Na quarta-feira, o Comité de Repórteres enviou um e-mail de angariação de fundos com uma mensagem terrível que começava: “Não mediremos palavras – a próxima administração Trump representa uma séria ameaça à liberdade de imprensa”.
Falei na quinta-feira com Bruce Brown, antigo diretor executivo da organização sem fins lucrativos, que me disse que será importante “separar as indignações diárias das verdadeiras ameaças legais” que provavelmente estão a caminho.

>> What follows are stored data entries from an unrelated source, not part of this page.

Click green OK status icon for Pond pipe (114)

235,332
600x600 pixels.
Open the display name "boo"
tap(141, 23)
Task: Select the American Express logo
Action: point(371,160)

Mas ele disse: “Temos que nos preparar, ter os olhos claros e estar prontos para agir”.
A organização está preparada, porém, com 20 advogados na sua equipa, muitos dos quais trabalharam nestas questões durante a primeira administração Trump. “Em 2016, éramos um terço do tamanho que temos agora e temos advogados com muito mais experiência.”
As principais organizações de comunicação social, disse ele, “precisam de se manter unidas e não deixar que ele as retire uma a uma”.
De forma mais ampla, Marty Baron acredita que a grande imprensa precisa de trabalhar no seu problema de confiança.
Precisa de melhorar a forma como se apresenta ao público, dado que muitas pessoas estão dispostas a acreditar que o jornalismo de hoje é parte do problema e não um pilar da democracia.
A decisão de Bezos de anular o endosso de Kamala Harris pelo Post certamente não ajudou a aumentar a confiança, embora o proprietário alegasse que estava motivado por querer que seu jornal parecesse apartidário; cerca de 250.000 assinantes discordaramcancelando com raiva ou desgosto.
Baron (que criticou a decisão de retirar o editorial) exorta a imprensa a ser “radicalmente transparente” com o público.
Por exemplo, os jornalistas devem fornecer acesso a versões completas do áudio e do vídeo em que se baseiam as suas histórias e devem permitir que as pessoas examinem documentos originais ou conjuntos de dados.
“A mensagem”, disse ele, “deveria ser ‘verifique meu trabalho’”.
Baron também acredita que “a imprensa tem muito que aprender sobre quais são as preocupações genuínas das pessoas” e deveria esforçar-se mais para alcançar audiências de todas as tendências políticas.
As mensagens de Trump sobre a imigração, acredita ele, encontraram um terreno tão fértil, em parte devido às preocupações das pessoas, baseadas em evidências ou não, sobre empregos e salários.
Reconstruir a confiança é um projeto de longo prazo. Mas os desafios induzidos por Trump são imediatos.
Para sobreviver a eles, a imprensa precisa se preparar agora.